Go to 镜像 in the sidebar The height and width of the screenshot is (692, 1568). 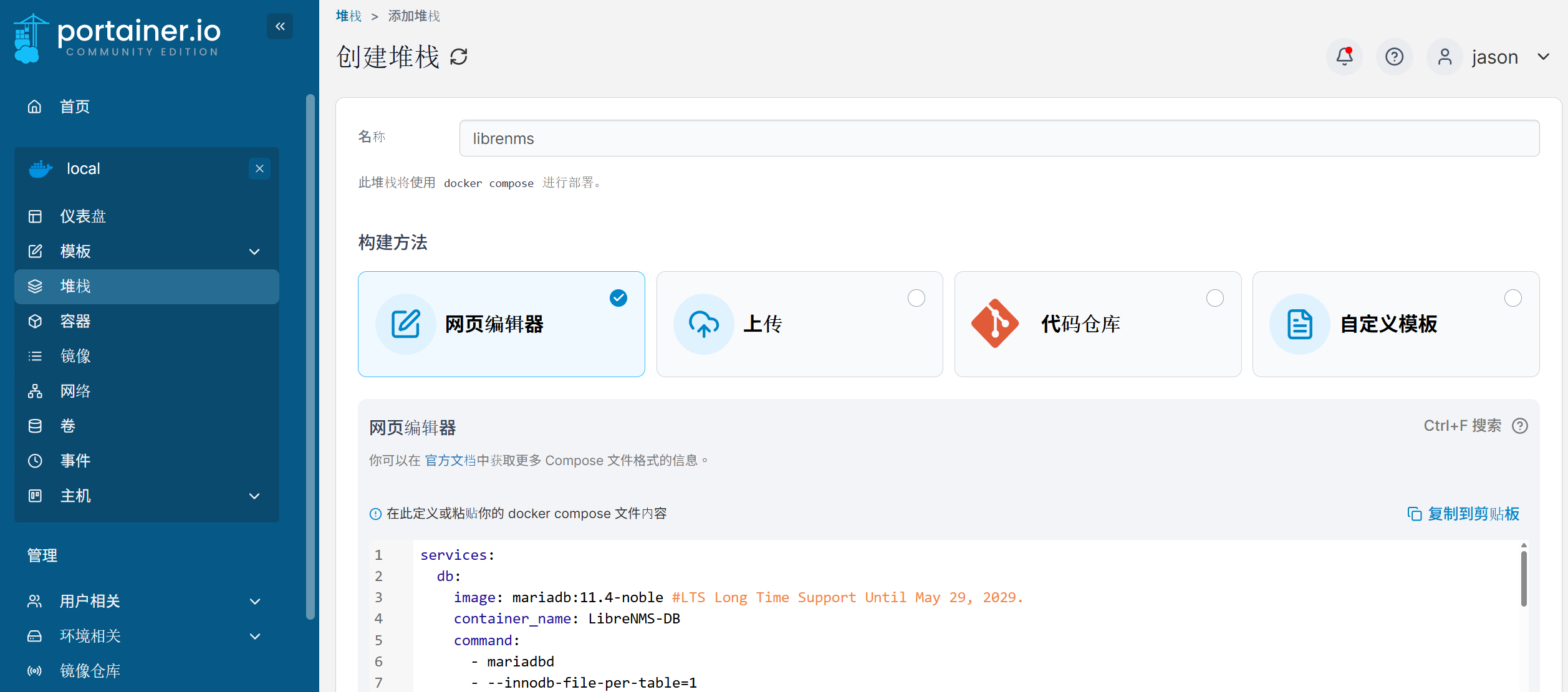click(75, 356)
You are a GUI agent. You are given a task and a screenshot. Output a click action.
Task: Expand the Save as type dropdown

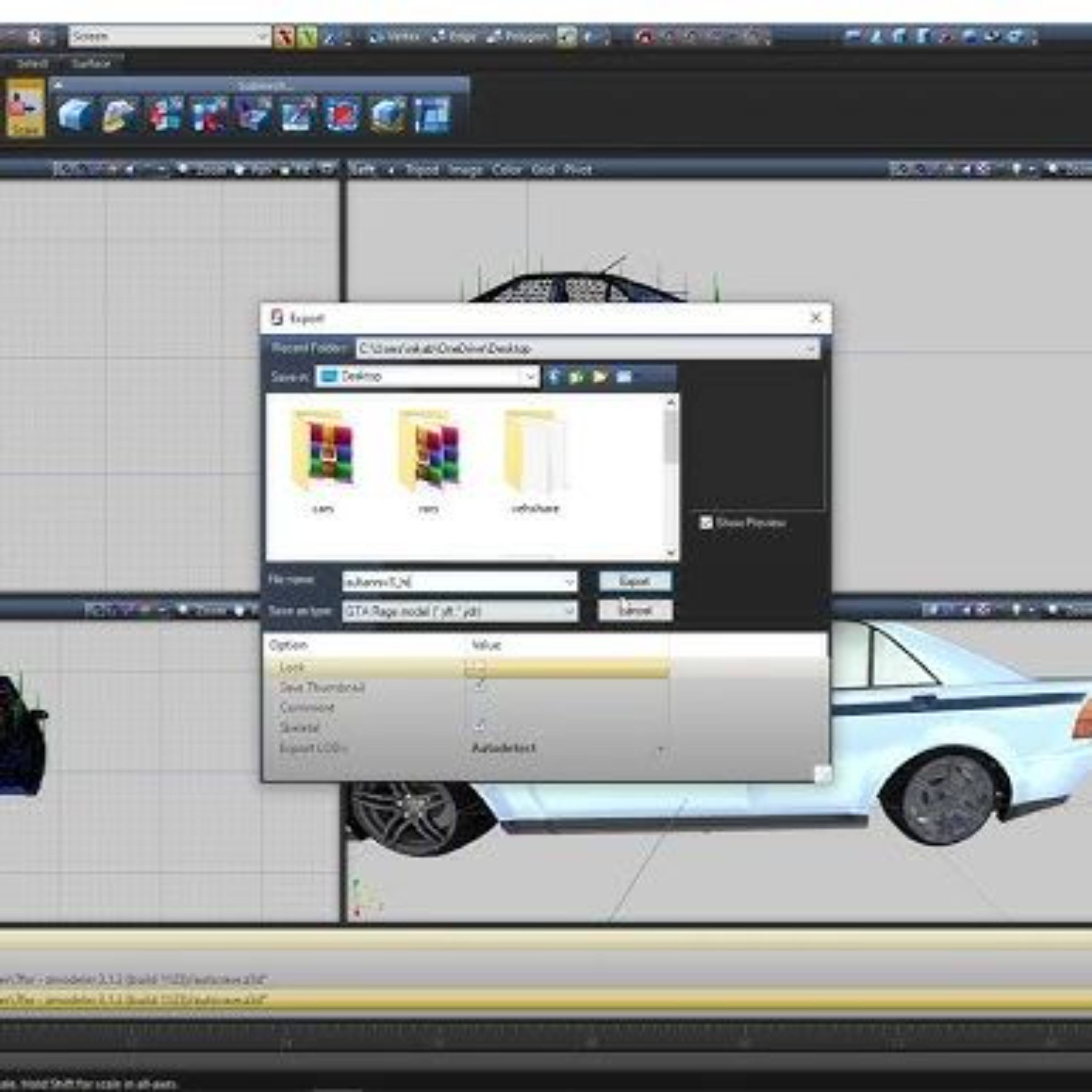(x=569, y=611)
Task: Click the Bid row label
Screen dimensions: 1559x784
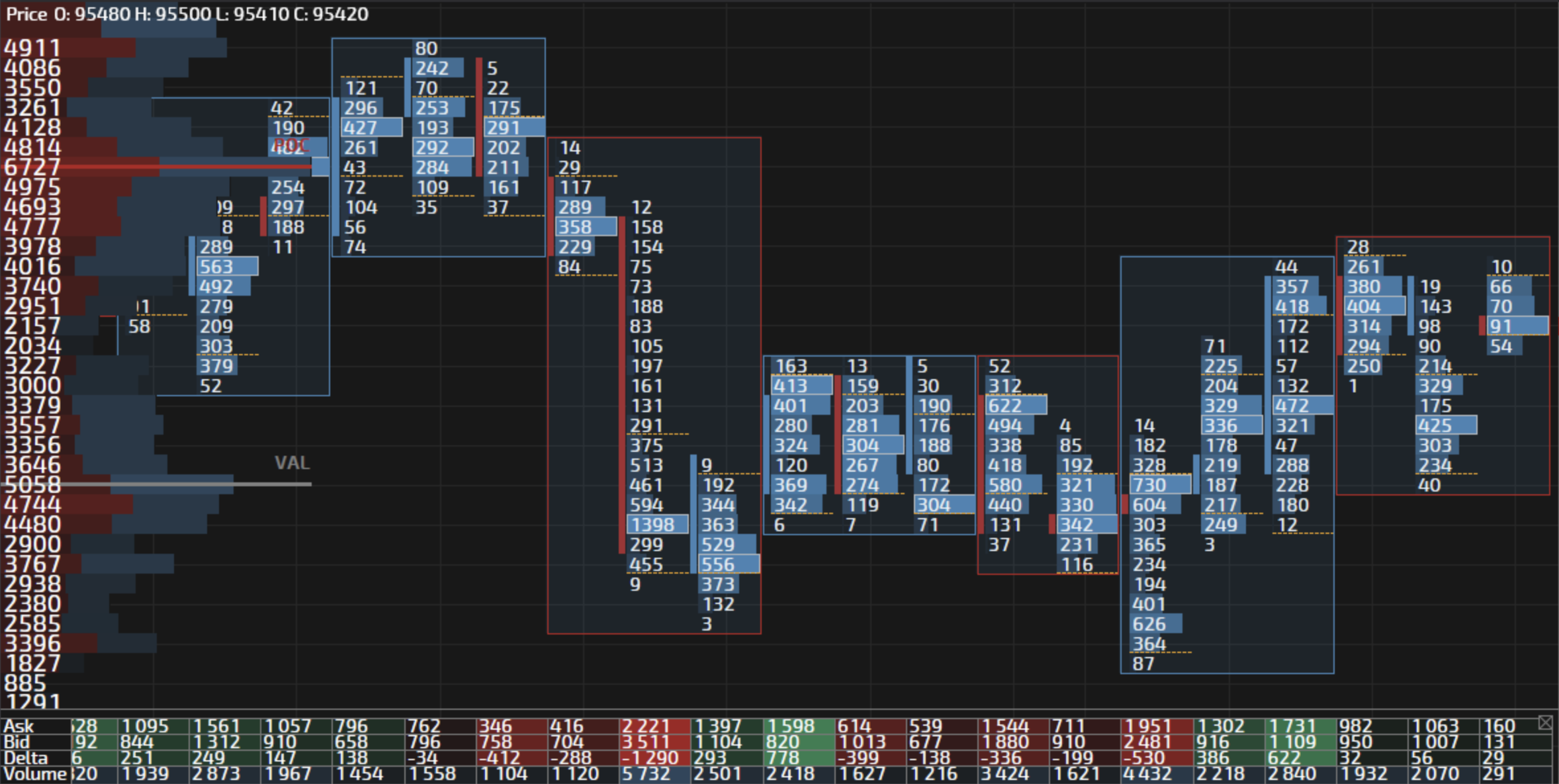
☆ ☆ ☆ ☆
# [What this task involves]
Please set down, word for word, the lines starting at the line that holds "Task: Expand the Save as type dropdown" and running to the end of the listing, with no pictures.

# [Solution to the exercise]
Task: Expand the Save as type dropdown

(x=569, y=611)
Task: Click the Bid row label
Screen dimensions: 1559x784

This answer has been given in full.